Off to Slough to Interview Anglo-Indians

Wednesday, October 8, 2008
Slough, London

Hard to believe how much catching up one has to do after only a few days away from home. I pottered around all morning, then got down to the serious business committments ahead of me–namely, a trip to Slough to interview the first Anglo-Indian couple for my next book.

But first, I headed off to the National Gallery to plan the route for my Writing class which I will be teaching in the museum. With room locations of all the paintings I intend to present sorted out, I took the Tube to Paddington and from there I was on a mainline train headed for Redding with a first stop at Slough. Hard to believe how expensive commuting is in England! And where was Paddington Bear when you actually want to find him? Just when I began to despair, there he was. Many little clones of him in many different sizes being sold from a push cart on one of the platforms!

The ride to Slough was 22 minutes long in an express train. Lovely suburban countryside passed by my window within five mintues of leaving the platform at Paddington. I thought about those tired urban landscapes I pass on the Metro-North train into Connecticut from Grand Central. It takes a good one hour before you can see the greenery of Greenwich zip past.

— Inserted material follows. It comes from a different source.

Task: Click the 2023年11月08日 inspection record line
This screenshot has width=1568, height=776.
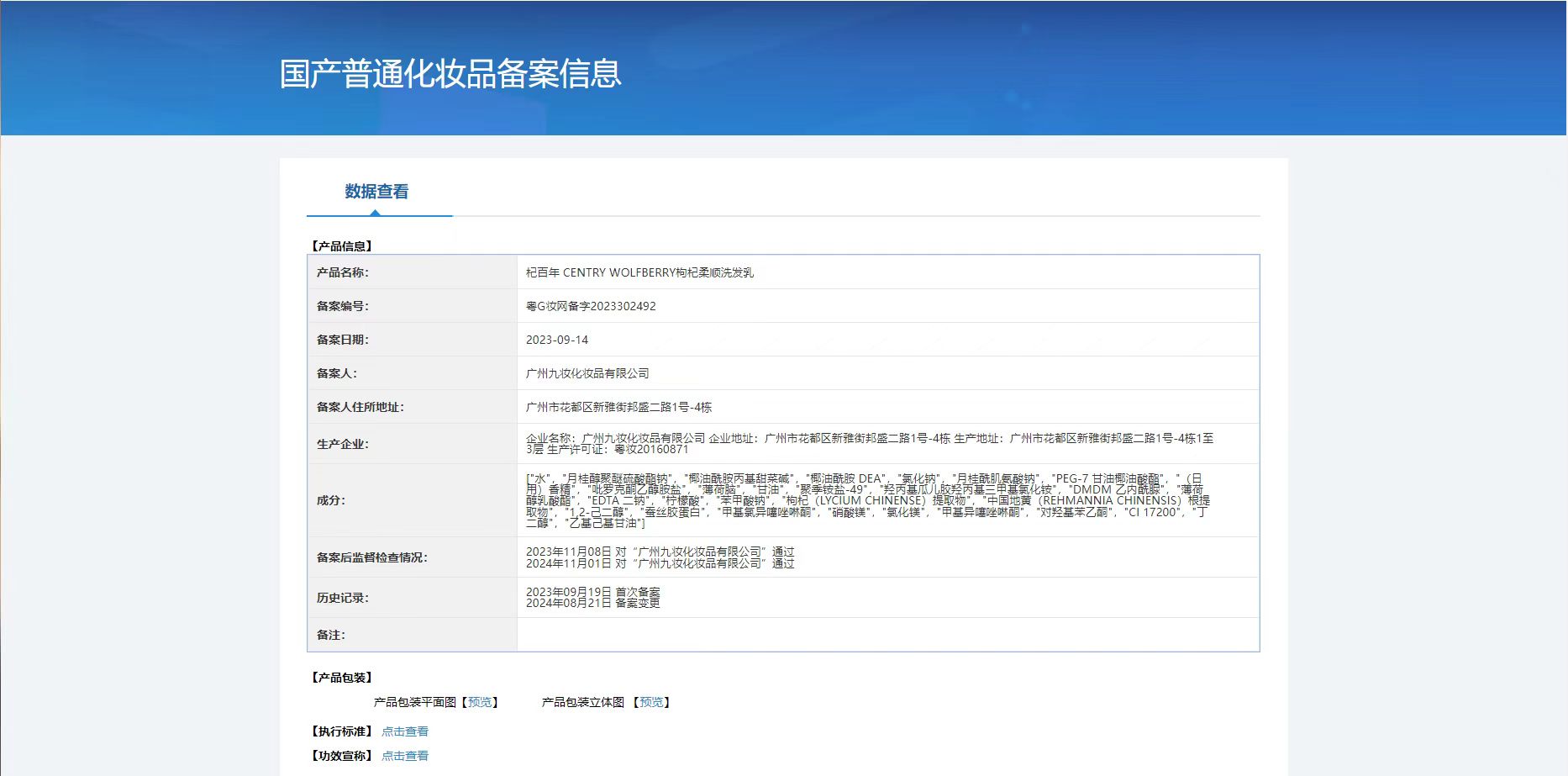Action: pos(660,552)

Randolf Evans was awaiting me in his little silver car at Slough station right outside an outsize Tesco Extra supermarket which, he informed me, is the second largest supermarket in all of Europe. If you wander through all its aisles from Entrance to Exit, you’ve walked a mile and a half. Phew! That’s shopping as exercise for you!

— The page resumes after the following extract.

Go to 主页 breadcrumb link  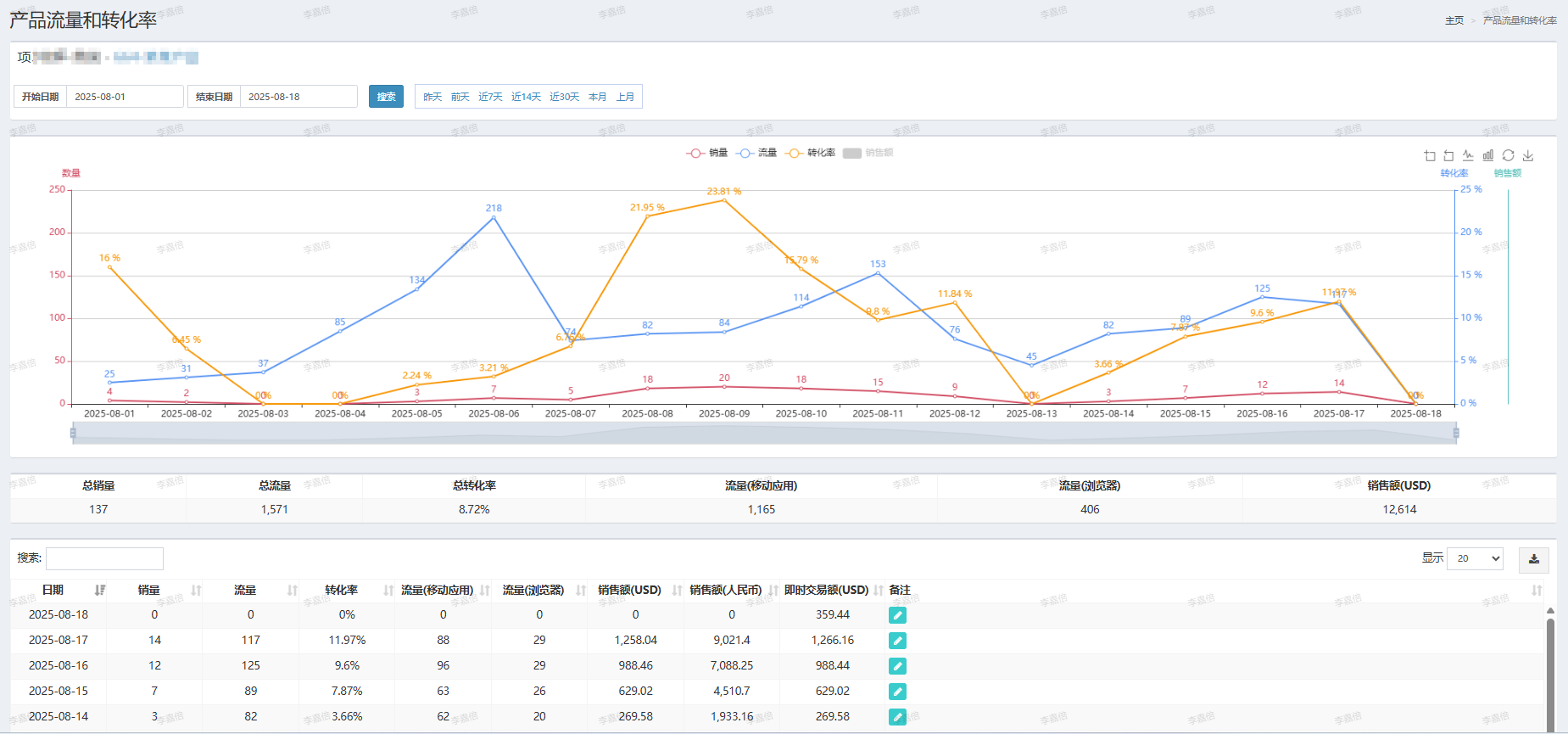(1454, 20)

The Evanes live in a little cottage at Langley, its front garden trimmed, its interior neat as a pin. They have an Anglo-Indian dinner waiting for me, proudly cooked by Randolf “because Genny works full time, you see”. The lovely Genny led me to the dining room laid out with kitchdi (that’s a mush of rice and lentils), a ground meat and potato concoction that Randolf calls “jalfrezi mince” and the best pepper water I have ever tasted. There is also a bowl of papad or as they say in the UK “poppadams”–lascar slang that? (I am reading Amitav Ghosh’s Sea of Poppies at the moment and am getting familiar with that twisted tongue.) It is the first full Indian meal I have eaten in a long time and I am suddenly ravenously hungry.

I have a very fruitful evening with my hosts. They are extraordinarily generous with their resources and their time, their views (though radically different rom one another and in Randolf’s case, even uncovnentional) and I am making copious notes while running my tape recorder. I love their stories of their early years in the UK and examples of their endless adaptability.

It is almost 10 pm when I get up to leave. I have hurried through the last few questions. I resovle to meet my other respondents in the day time, preferably over lunch, if they are kind enough to include a meal–and most are inordinately hospitable (as most Indians are). I am happy to see that they have not lost those warming Indian ways.

I board the 10 pm train from Slough, arrive at Paddington at 10.30, board the Tube to Chancery Lane and am in my bedroom at 11 pm, deeply satisfied about a day well spent.

My research (and hopefully, another book) is on its way.